**Tasks to carry out**:
• a. Name every person the article on Iraq's interim constitution mentions by name.
• b. In the article on Iraq's interim constitution, reproduce the passage starting at "Other questions remain" and ending at "Jan. 31, 2005.".

**Document text**:
As the legal adviser to a top Iraqi politician, Istrabadi has drawn admiration from U.S. and Iraqi officials for his plain-spoken determination to settle the most sensitive debates. When a routine malpractice case nearly pulled him back to the United States at a critical stage of the negotiations, Paul Bremer, the U.S. administrator in Iraq, intervened to win a delay, fearing Istrabadi's absence could derail the constitutional talks.
Behind Istrabadi's mission to Iraq is the story of a 41-year-old suburban father of two driven by a divided identity: a man with deep Iraqi roots consumed with reviving the country of his ancestors, and an American increasingly distressed by what he sees as critical U.S. missteps that threaten the chances for delivering democracy to Iraq.
"The United States didn't arrive ready for the job at hand," Istrabadi said. "It came here with a variety of mistaken assumptions. It has paid the price, and the people of Iraq have paid the price for those mistakes."
Those who have watched Istrabadi evolve from a little-known adviser to Iraqi politician Adnan Pachachi to an important voice in the future of the country say his devotion reflects a deep belief that Iraq's future hangs in the balance.
"Above all, he feels that the U.S. should be held to promises it made to the Iraqi people," said Noah Feldman, a New York University professor who advised the U.S.-led coalition on devising an Iraqi constitution. "He immediately struck me as someone who was very politically and legally sophisticated."
Known officially as the "transitional administrative law," Iraq's interim constitution was among the toughest hurdles to conquer as Iraq prepares to regain sovereignty on July 1. The transitional law is expected to form the basis for a final document in 2005.
Bound by a Feb. 28 deadline for the document, Istrabadi and a group of other core negotiators met for weeks this past winter to thrash out the details.
The approved version of the constitution detailed a parliamentary system led by a prime minister and a presidency. To satisfy ethnic and sectarian demands, the presidency could be composed of three to five rotating members.
Istrabadi and the other negotiators struck fragile compromises on divisive issues, including granting broad autonomy to the Kurdish region in northern Iraq, something that Kurdish leaders have demanded and many Arabs have opposed. The constitutional framers also heeded hard-line Muslims' calls that Islam be acknowledged as a source of legislation, but have stopped short of recognizing religion as the principal source of Iraqi law.
Other questions remain unsolved, including the composition of the interim government that will take charge on June 30, a method for disarming private militias, and a mechanism for holding elections. The transitional law calls for nationwide elections no later than Jan. 31, 2005.

**Dataset excerpt**:
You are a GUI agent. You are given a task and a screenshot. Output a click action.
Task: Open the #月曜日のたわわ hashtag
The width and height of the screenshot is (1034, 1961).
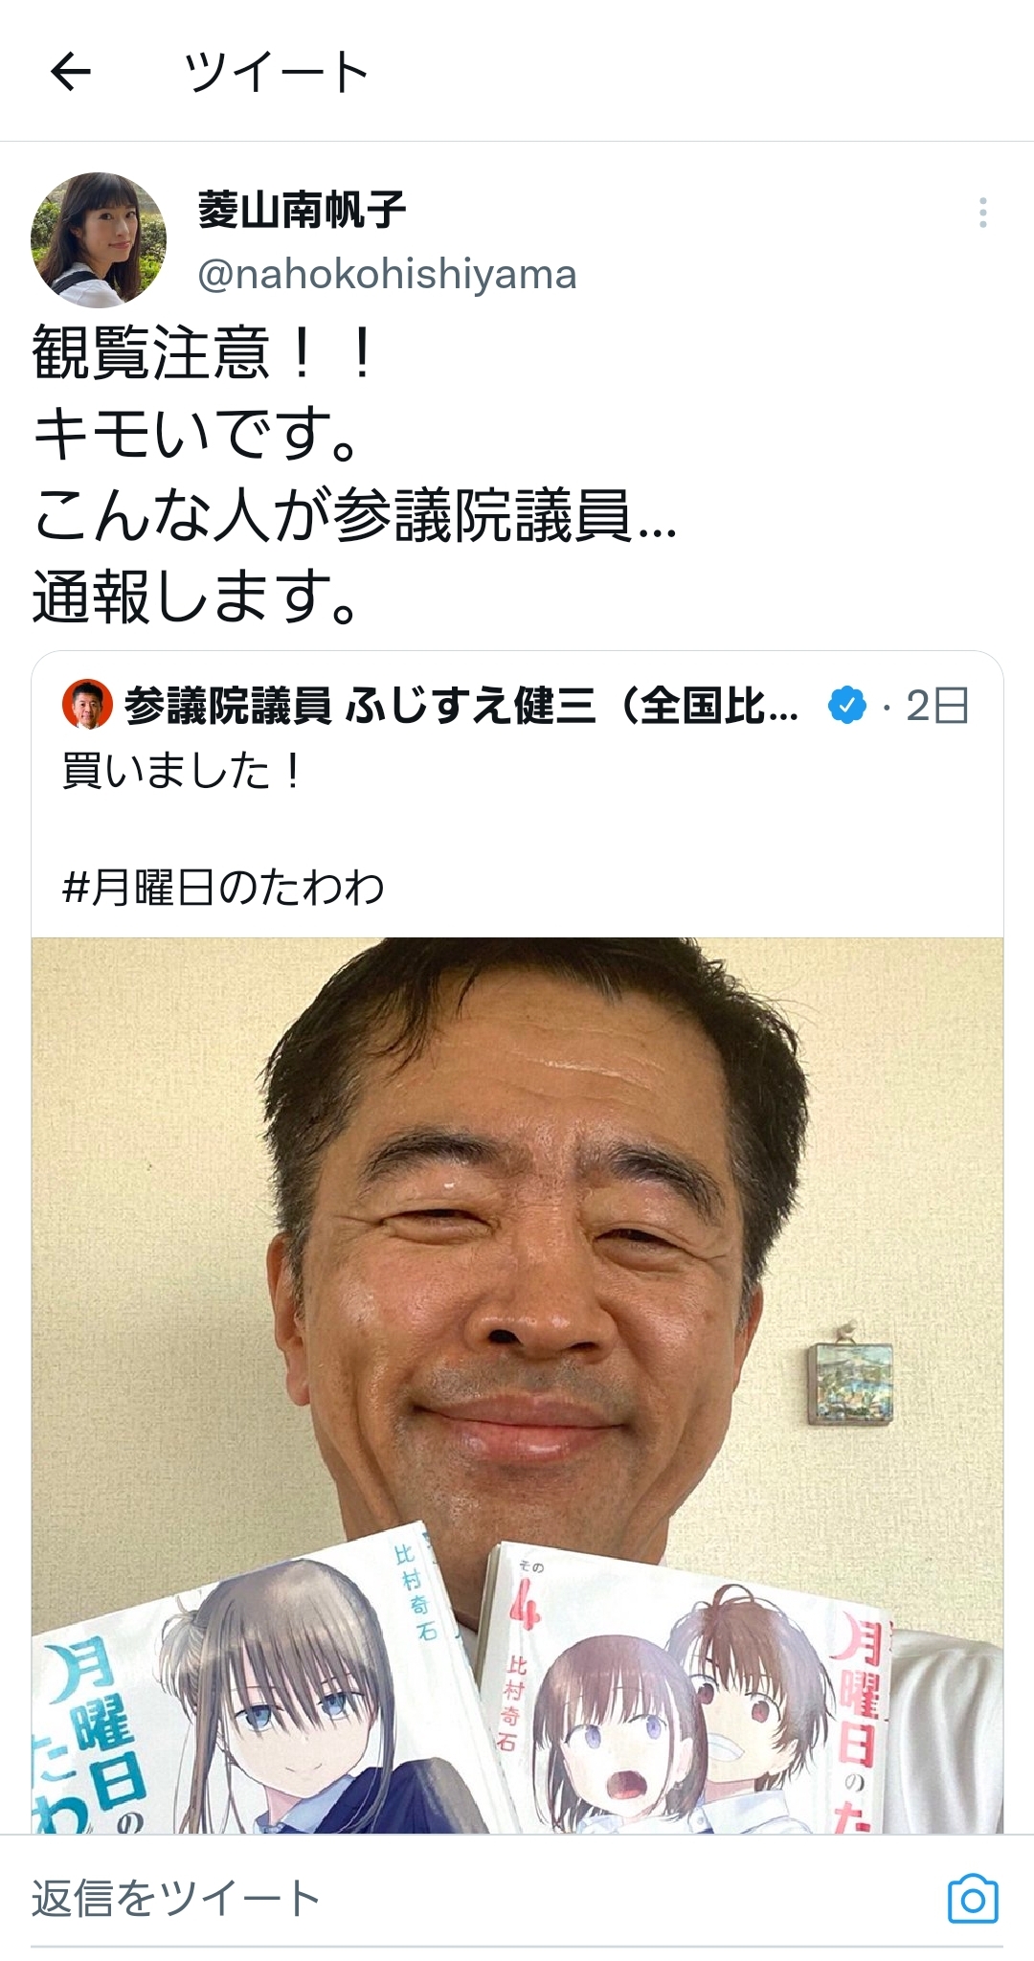[x=223, y=888]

**The replies**:
• a. Istrabadi, Paul Bremer, Adnan Pachachi, Noah Feldman

• b.
Other questions remain unsolved, including the composition of the interim government that will take charge on June 30, a method for disarming private militias, and a mechanism for holding elections. The transitional law calls for nationwide elections no later than Jan. 31, 2005.